Saved data entries —
.....

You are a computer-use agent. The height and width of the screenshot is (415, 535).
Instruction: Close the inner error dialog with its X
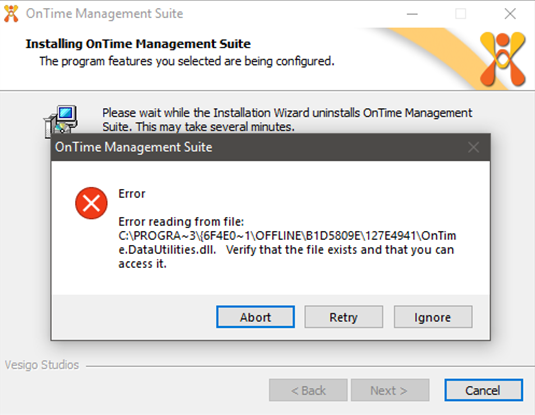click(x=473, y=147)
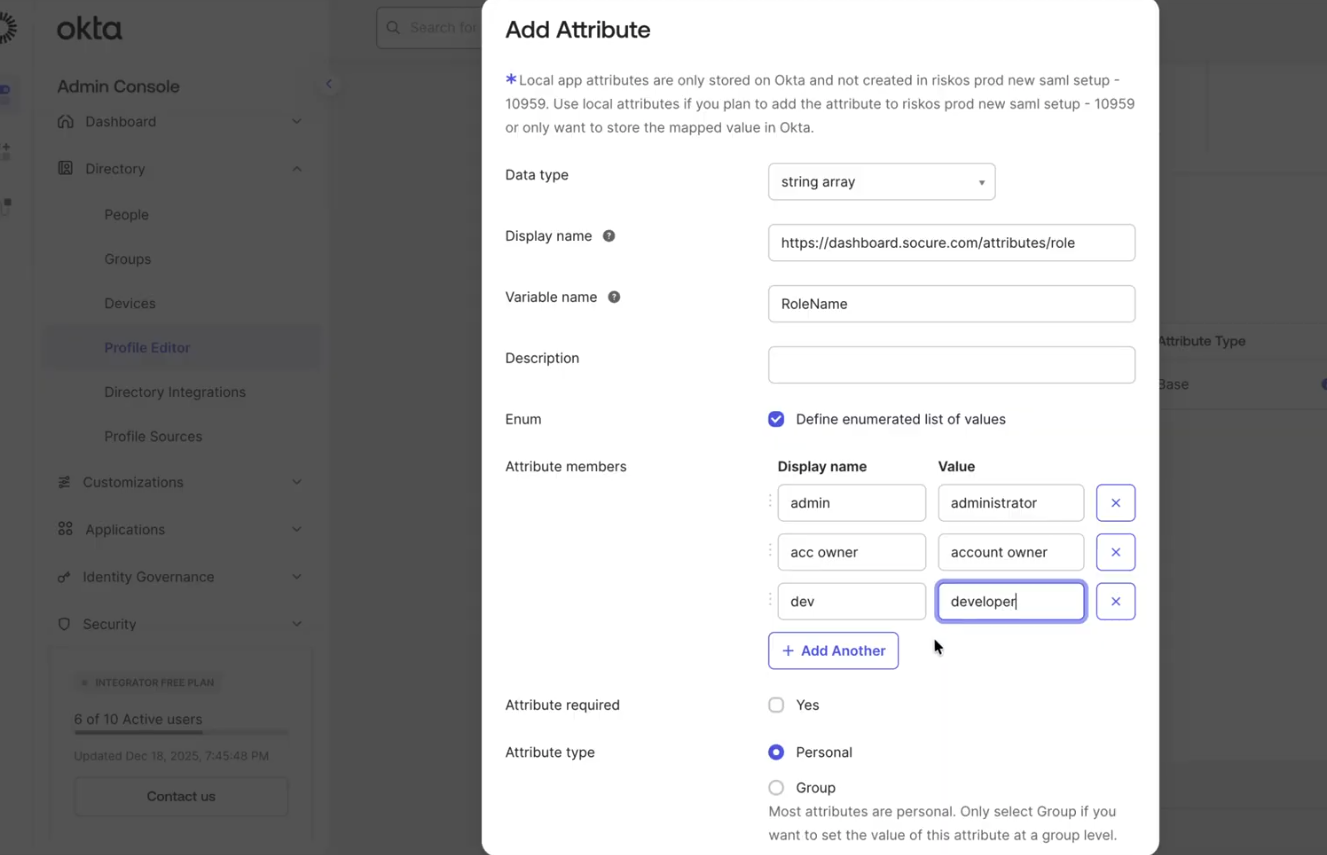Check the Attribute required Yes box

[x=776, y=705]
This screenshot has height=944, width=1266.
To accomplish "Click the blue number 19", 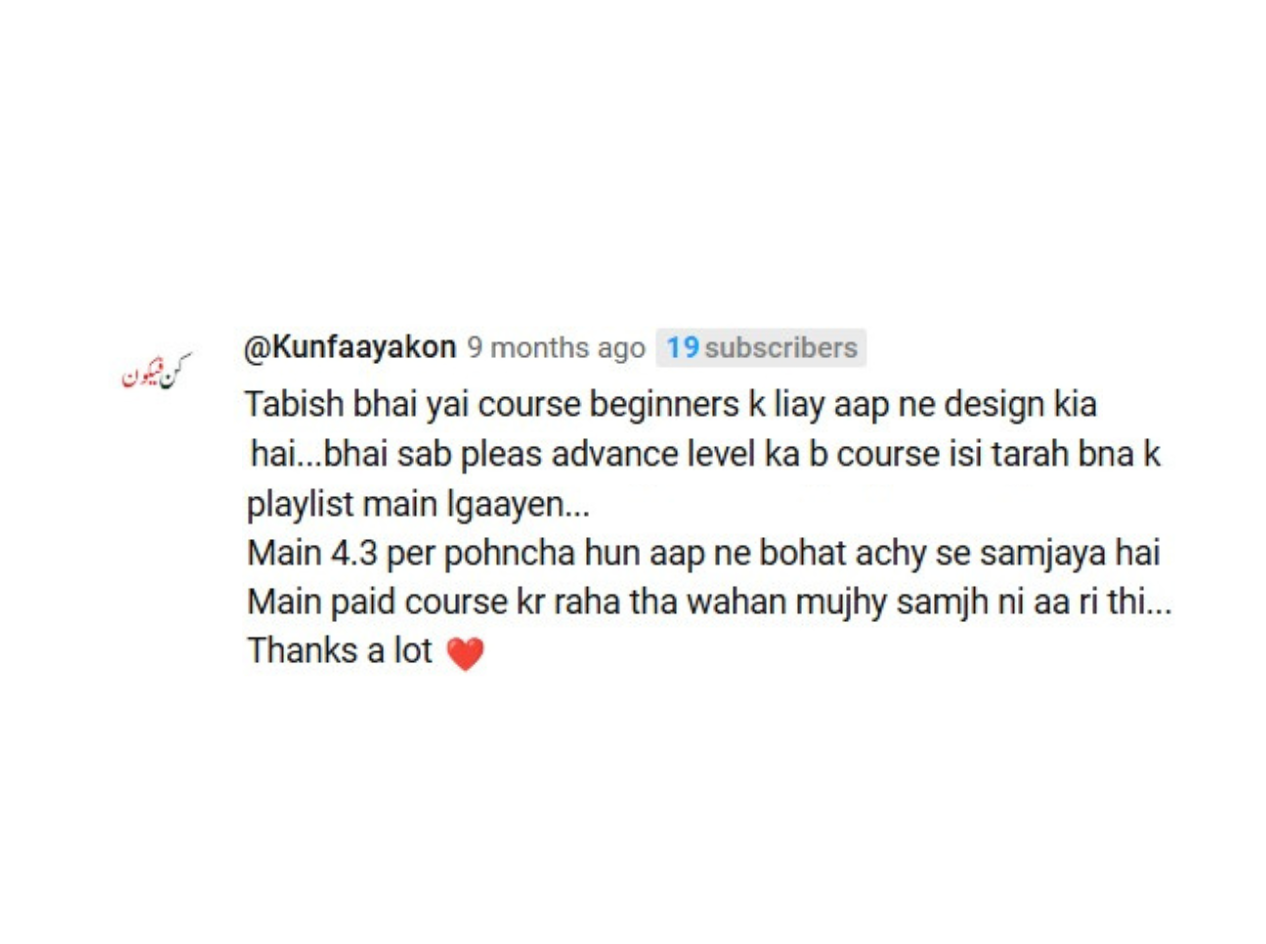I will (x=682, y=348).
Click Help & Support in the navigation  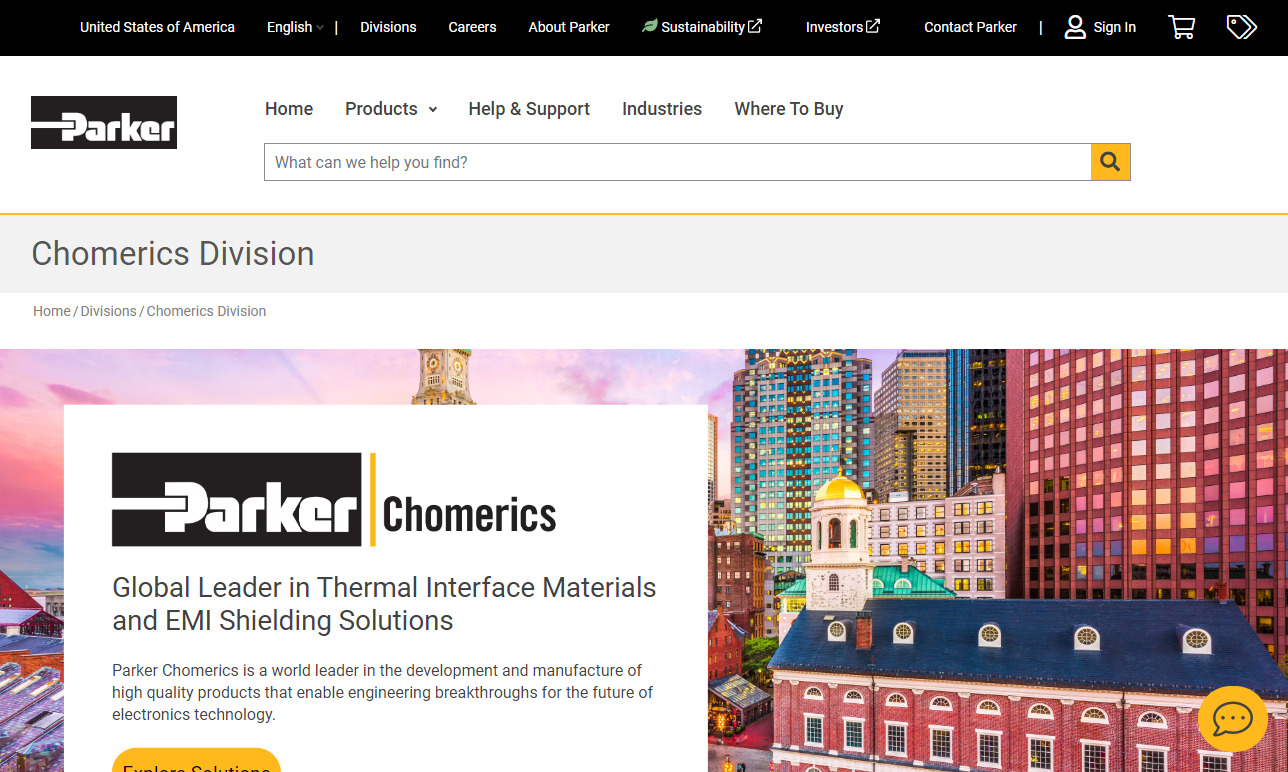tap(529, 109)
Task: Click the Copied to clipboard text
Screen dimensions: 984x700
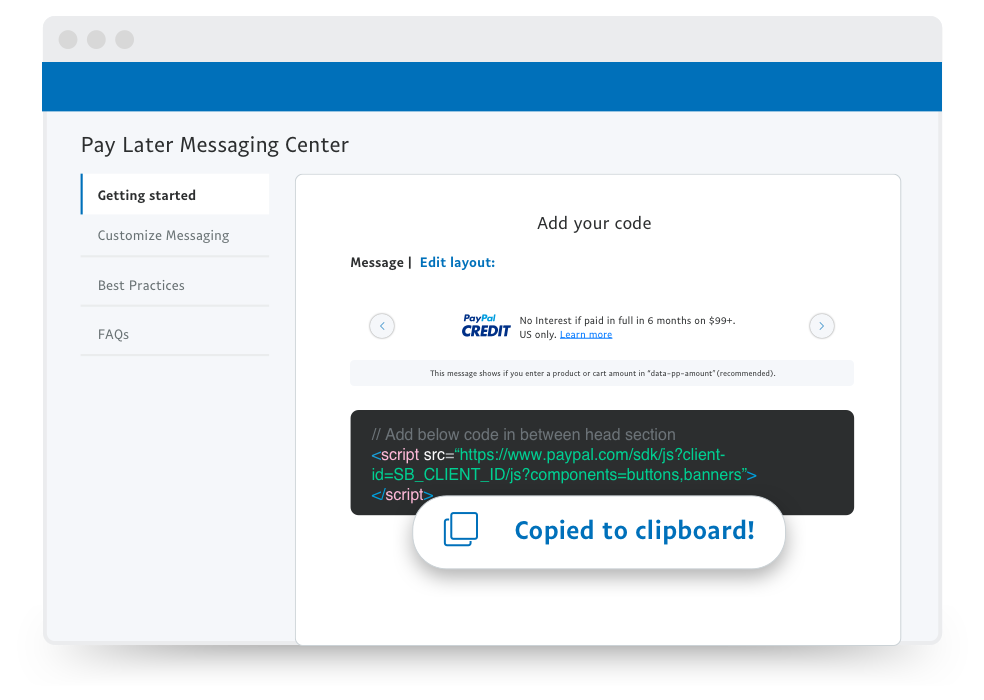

.....

Task instructions — Once you find the line with "Task: Click the Copied to clipboard text", restate it and every later line of the data word for word, excluding the pictures.

Task answer —
Task: Click the Copied to clipboard text
Screen dimensions: 984x700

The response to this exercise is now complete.